To truly embed aerial logistics within Nigeria’s health system, four critical shifts.

– (1) Drone delivery must be institutionalised within national policy frameworks and planning frameworks such as the National Vaccine Policy and integrating aerial logistics as a standard “last mile” delivery option in the forthcoming Supply Chain Transformation Roadmap. Establishing clear Standard Operating Procedures (SOPs) is vital in covering everything from licensing requirements and safety protocols to environmental standards and data governance. Without a formal policy foundation, drone risk remaining an ad-hoc solution instead of a reliable component of the healthcare supply chain.

– (2) Secure long-term financing mechanisms. Federal and state governments should create dedicated budget lines for aerial logistics, benchmarked against the comparative costs of road transport, vaccine wastage, and penalties for stock-outs. Public-private partnerships (PPPs) should reward delivery reliability through performance-based payments, insulated from political cycles. Development finance institutions can de-risk early investments, while future savings from reduced wastage and improved efficiency can fund recurrent costs, making the model self-sustaining over time.

– (3) Digitise the entire ordering ecosystem to support timely and efficient drone operations.

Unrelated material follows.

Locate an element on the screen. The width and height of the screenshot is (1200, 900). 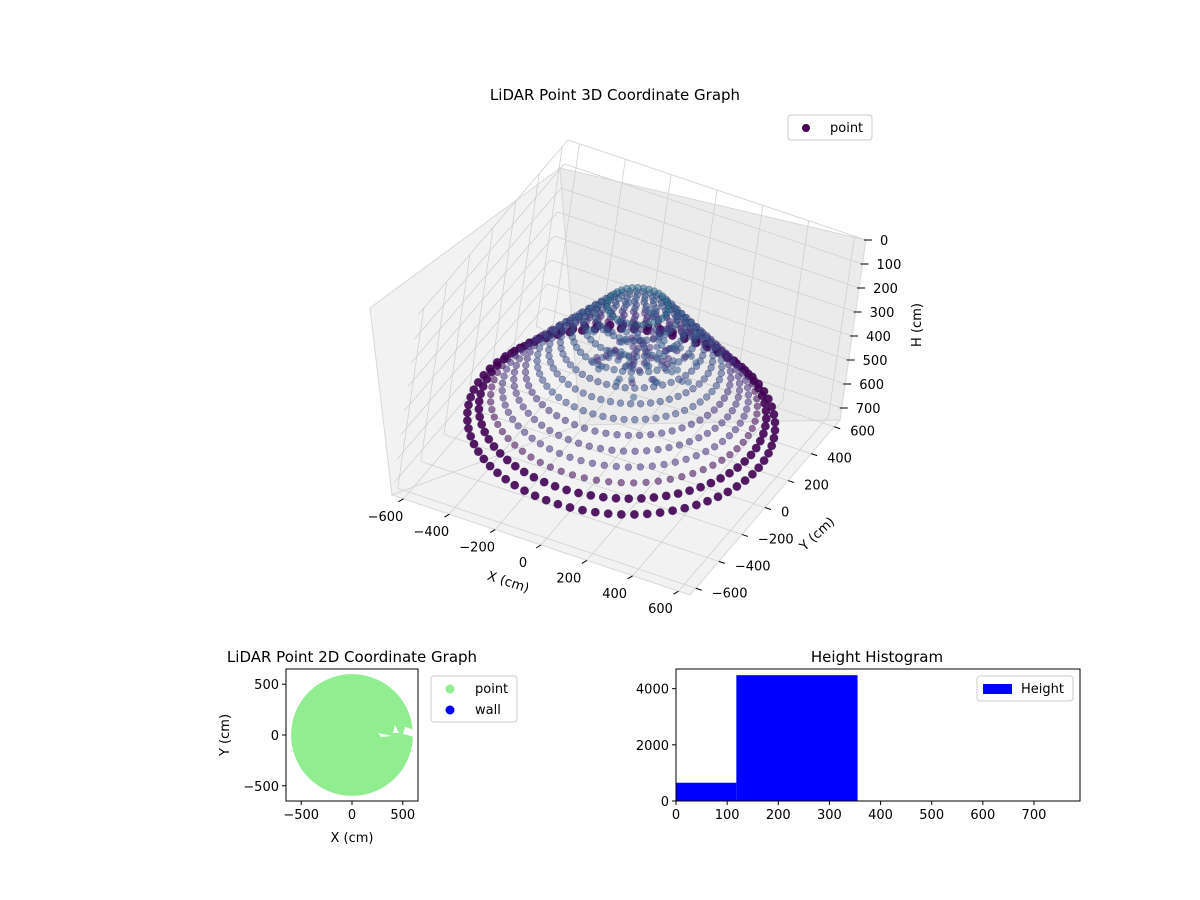
legend-point-marker is located at coordinates (806, 128).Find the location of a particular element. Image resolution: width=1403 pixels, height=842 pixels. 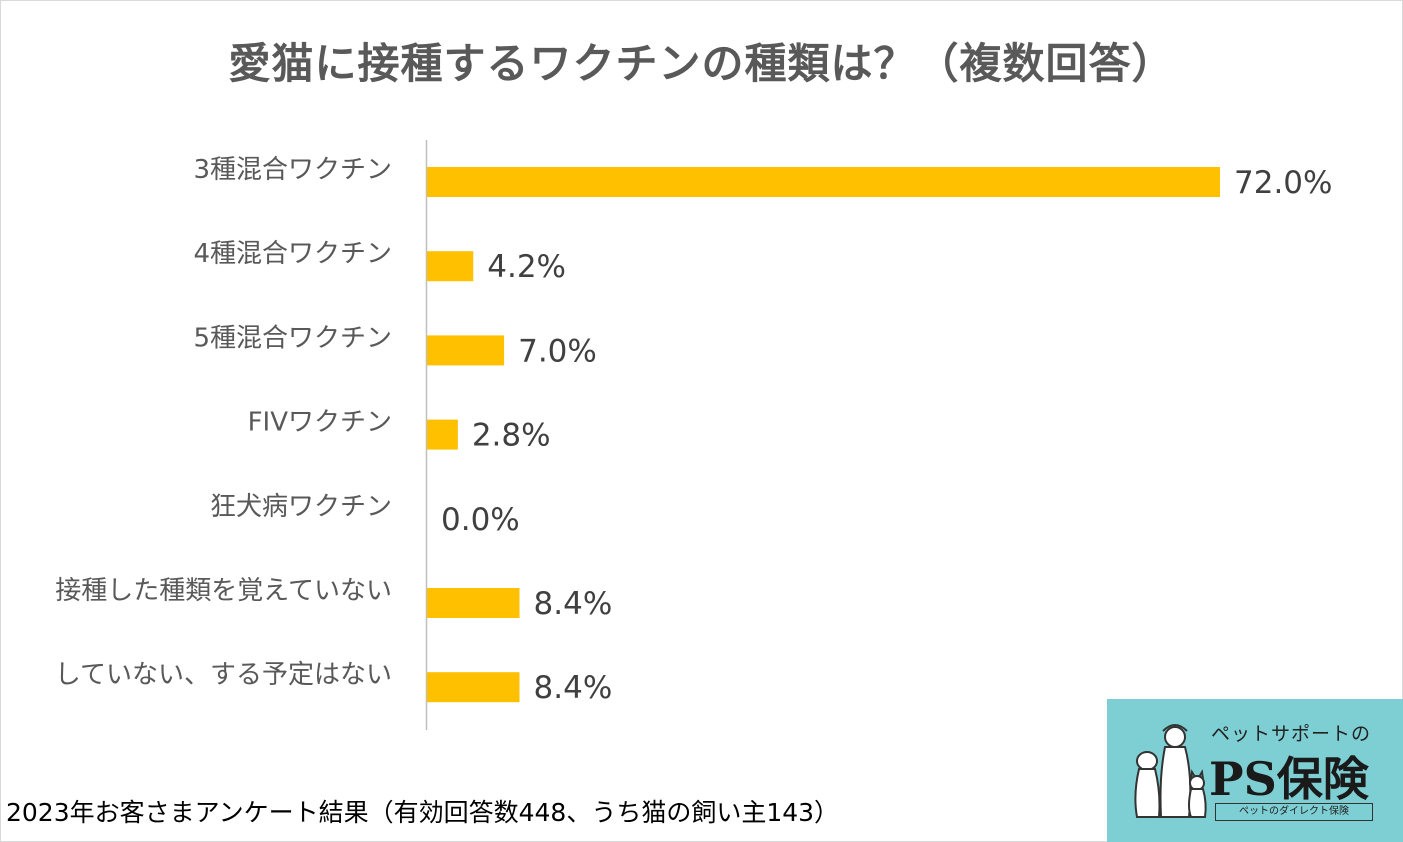

data-label: 72.0% is located at coordinates (1283, 183).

This requires expanding electronic Logistics Management Information Systems (eLMIS) to every primary healthcare facility. This will ensure demand signals are accurate and timely. Integrating drone delivery Application Programming Interface (APIs) into Nigeria’s Health Commodities Management Platform will enable automatic routing of urgent or high-priority orders, reducing delays and boosting responsiveness during public health emergencies.

– (4) Expand the use cases. The same drone corridors can ferry antivenoms to snakebite belts, oxytocin to maternity wards, or lab samples to Polymerase Chain Reaction (PCR) centres. In floods or other climate-related disasters like landslides when roads are cut off, a network of skyways becomes lifelines. As Nigeria decentralises primary healthcare, aerial logistics can help connect a fragmented system.

If Nigeria takes these steps, it can build a resilient and sustainable future-ready healthcare logistics structure, ensuring that every dose counts, and every life has a fighting chance, regardless of geography or the winds of political change.